Scan the entries below for the word "green" and copy every line in which it occurs.

Data shown below:

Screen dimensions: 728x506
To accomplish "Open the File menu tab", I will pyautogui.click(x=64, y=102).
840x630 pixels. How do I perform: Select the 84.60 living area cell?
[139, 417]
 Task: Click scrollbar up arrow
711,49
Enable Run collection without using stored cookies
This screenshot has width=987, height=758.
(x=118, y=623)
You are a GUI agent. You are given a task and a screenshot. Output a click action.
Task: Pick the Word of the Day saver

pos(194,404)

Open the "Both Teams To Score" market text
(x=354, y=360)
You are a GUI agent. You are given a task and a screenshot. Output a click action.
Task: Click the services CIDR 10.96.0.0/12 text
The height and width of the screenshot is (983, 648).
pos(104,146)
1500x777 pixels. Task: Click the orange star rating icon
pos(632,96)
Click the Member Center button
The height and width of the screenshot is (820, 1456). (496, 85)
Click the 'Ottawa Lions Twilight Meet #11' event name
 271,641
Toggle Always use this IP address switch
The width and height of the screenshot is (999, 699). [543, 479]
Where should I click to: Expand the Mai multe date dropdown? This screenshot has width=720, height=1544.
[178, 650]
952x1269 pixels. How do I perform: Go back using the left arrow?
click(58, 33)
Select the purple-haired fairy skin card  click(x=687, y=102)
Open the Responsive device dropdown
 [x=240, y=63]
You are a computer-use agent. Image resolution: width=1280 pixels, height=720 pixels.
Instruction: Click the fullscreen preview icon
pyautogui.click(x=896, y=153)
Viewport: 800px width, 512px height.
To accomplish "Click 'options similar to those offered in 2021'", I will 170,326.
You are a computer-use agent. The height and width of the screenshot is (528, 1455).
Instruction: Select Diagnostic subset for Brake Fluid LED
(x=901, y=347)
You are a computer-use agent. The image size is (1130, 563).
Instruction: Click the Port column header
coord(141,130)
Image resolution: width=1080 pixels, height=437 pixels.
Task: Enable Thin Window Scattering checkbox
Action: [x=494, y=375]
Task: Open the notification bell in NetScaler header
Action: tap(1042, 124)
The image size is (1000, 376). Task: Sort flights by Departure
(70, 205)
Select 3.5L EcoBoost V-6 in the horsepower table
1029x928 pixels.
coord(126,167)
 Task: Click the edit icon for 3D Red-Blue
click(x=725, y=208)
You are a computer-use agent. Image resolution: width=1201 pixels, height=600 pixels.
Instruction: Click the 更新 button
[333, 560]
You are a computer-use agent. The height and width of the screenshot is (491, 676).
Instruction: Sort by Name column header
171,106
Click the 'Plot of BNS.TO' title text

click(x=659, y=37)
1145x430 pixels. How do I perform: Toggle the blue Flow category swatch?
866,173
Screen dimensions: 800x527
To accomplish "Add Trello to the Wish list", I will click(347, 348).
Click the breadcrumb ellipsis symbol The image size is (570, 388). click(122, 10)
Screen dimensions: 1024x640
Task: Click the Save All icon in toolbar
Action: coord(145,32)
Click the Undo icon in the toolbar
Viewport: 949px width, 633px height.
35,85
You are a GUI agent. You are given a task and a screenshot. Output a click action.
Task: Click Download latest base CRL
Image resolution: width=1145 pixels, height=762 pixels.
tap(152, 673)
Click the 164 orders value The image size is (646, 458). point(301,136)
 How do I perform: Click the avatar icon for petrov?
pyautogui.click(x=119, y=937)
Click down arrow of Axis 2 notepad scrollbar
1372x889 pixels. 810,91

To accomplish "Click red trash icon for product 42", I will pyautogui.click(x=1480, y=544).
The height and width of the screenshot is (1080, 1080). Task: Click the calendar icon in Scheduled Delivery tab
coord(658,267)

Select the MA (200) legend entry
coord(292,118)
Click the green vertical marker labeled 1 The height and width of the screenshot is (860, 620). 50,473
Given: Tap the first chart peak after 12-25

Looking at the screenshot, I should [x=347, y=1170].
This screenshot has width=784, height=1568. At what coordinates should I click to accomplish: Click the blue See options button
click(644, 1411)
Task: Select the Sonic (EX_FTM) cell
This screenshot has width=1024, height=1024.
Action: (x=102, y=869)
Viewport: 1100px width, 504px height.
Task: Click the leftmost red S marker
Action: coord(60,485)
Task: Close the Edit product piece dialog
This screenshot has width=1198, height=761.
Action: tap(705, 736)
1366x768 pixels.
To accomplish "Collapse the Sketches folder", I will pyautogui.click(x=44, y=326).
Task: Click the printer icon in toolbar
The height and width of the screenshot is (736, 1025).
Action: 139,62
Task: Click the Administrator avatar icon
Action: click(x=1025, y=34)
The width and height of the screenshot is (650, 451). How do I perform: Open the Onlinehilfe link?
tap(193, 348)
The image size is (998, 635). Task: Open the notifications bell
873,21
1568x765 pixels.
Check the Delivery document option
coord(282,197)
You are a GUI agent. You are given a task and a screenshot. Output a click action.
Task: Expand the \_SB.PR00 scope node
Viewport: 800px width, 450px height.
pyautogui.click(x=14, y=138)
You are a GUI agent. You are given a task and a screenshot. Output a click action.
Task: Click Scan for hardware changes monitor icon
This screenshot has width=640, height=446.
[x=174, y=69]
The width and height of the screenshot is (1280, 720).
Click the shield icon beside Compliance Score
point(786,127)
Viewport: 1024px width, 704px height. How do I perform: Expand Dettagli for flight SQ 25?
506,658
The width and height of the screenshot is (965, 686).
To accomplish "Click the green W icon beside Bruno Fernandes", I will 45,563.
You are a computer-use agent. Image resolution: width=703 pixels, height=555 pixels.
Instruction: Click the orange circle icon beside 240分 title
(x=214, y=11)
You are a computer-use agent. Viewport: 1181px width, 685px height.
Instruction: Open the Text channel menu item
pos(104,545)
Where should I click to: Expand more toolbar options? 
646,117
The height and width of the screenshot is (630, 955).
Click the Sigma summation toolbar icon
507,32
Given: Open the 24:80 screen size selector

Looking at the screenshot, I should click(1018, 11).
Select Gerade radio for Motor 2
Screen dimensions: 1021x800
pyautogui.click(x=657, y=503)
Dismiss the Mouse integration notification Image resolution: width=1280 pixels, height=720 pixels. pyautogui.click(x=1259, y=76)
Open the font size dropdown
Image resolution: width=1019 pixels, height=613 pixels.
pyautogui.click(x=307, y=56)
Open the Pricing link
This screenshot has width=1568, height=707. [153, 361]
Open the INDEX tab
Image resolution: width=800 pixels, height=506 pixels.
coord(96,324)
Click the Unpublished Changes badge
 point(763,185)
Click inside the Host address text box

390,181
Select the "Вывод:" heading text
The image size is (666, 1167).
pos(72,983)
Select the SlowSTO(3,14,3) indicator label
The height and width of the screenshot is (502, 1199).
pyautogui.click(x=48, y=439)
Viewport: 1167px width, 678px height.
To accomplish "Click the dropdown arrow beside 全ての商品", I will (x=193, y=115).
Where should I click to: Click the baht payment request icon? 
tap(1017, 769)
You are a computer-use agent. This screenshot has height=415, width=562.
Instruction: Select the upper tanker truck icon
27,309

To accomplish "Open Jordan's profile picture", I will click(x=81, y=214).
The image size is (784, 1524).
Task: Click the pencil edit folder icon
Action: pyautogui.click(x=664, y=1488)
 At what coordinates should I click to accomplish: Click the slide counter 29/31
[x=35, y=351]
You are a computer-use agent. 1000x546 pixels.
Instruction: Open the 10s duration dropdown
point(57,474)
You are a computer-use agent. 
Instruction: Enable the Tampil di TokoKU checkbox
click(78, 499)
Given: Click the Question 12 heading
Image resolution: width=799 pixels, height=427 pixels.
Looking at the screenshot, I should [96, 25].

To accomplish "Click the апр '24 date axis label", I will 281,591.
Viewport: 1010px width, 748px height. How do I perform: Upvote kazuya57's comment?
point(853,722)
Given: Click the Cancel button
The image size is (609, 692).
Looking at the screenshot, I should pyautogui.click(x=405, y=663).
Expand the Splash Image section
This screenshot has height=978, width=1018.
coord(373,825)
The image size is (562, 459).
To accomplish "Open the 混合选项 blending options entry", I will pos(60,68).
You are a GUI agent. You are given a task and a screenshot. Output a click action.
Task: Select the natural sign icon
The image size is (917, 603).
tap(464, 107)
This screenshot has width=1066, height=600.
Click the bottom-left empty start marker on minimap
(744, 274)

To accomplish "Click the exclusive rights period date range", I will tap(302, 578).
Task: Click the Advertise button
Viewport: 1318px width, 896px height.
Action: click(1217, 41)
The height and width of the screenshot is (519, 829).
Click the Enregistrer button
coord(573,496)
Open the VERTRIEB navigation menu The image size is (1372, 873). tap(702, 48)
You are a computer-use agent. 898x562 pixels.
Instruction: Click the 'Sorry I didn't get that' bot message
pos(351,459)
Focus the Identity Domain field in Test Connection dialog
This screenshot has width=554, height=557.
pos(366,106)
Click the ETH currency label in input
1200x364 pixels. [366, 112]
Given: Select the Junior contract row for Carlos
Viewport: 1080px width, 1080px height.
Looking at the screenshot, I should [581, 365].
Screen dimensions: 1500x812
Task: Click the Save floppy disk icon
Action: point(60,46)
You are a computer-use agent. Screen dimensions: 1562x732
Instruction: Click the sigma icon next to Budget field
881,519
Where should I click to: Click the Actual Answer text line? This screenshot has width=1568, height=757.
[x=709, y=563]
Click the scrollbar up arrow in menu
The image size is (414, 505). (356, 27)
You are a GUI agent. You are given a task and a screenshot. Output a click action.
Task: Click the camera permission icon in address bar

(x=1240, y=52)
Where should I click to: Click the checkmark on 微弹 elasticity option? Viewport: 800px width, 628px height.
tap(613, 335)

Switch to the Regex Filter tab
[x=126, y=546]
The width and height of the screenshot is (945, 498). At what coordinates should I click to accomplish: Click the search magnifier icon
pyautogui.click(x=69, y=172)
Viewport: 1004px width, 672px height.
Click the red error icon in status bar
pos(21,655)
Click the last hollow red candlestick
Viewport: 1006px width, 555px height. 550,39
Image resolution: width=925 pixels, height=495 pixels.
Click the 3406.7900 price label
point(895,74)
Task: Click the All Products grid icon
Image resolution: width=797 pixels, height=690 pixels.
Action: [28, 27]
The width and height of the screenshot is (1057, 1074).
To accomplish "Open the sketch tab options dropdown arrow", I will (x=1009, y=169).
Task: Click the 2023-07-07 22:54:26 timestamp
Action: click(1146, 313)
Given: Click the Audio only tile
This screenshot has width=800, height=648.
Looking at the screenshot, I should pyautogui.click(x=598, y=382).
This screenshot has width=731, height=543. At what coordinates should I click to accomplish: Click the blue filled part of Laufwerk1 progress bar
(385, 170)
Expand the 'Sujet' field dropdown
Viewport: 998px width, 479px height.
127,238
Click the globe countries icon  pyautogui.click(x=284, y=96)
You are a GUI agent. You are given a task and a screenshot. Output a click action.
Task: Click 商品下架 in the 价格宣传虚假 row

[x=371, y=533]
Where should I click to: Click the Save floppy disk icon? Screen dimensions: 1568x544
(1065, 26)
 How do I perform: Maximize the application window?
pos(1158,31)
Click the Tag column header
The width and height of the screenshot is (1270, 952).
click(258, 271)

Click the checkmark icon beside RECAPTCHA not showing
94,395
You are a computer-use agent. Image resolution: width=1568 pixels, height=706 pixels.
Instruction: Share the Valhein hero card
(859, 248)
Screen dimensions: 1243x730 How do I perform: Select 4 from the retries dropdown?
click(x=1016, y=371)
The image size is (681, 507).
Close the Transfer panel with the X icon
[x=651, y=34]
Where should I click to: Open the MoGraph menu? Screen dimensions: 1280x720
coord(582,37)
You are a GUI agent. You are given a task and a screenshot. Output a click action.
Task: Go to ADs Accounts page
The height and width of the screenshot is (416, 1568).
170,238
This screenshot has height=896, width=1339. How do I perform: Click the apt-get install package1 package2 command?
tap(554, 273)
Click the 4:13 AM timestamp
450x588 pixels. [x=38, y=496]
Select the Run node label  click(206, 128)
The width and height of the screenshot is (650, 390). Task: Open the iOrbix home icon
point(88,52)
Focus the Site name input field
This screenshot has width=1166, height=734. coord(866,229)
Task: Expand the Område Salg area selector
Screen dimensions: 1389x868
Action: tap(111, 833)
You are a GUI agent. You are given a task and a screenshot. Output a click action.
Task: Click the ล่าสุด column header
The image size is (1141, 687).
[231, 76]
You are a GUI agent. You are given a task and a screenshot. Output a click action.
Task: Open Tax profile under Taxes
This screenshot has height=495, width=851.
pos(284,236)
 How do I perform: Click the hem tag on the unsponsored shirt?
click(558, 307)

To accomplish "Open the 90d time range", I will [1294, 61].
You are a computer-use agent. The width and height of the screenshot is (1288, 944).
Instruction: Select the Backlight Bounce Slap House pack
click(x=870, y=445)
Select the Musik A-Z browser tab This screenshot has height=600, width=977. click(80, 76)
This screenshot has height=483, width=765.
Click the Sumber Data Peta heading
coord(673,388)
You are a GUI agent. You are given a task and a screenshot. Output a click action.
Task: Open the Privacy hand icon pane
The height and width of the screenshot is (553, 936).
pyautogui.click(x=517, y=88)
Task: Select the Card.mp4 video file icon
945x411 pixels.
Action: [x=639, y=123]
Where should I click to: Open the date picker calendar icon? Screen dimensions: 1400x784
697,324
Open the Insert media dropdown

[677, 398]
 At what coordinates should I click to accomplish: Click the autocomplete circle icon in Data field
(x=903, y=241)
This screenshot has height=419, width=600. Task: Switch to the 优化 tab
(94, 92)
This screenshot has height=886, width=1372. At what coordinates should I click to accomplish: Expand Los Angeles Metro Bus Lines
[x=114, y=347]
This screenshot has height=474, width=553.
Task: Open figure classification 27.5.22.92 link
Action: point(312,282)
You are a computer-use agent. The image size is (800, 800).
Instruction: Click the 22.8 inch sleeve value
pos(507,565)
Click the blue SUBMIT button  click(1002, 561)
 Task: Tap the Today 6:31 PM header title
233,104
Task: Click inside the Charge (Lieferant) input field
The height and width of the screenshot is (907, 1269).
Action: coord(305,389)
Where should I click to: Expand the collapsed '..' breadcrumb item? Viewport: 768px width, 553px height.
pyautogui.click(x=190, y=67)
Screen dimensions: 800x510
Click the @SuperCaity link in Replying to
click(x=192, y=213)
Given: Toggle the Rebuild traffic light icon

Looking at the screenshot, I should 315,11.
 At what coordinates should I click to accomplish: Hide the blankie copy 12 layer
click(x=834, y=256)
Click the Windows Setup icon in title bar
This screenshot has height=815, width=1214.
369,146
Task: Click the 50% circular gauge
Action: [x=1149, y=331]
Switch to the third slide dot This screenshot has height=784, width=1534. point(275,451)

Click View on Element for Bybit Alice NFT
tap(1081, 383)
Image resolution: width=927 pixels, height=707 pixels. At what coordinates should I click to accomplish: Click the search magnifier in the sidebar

End of Data shown.

* _Final answer_
Click the green vertical marker labeled 1 The height and width of the screenshot is (860, 620). 50,473
To accomplish "Click the green W icon beside Bruno Fernandes", I will 45,563.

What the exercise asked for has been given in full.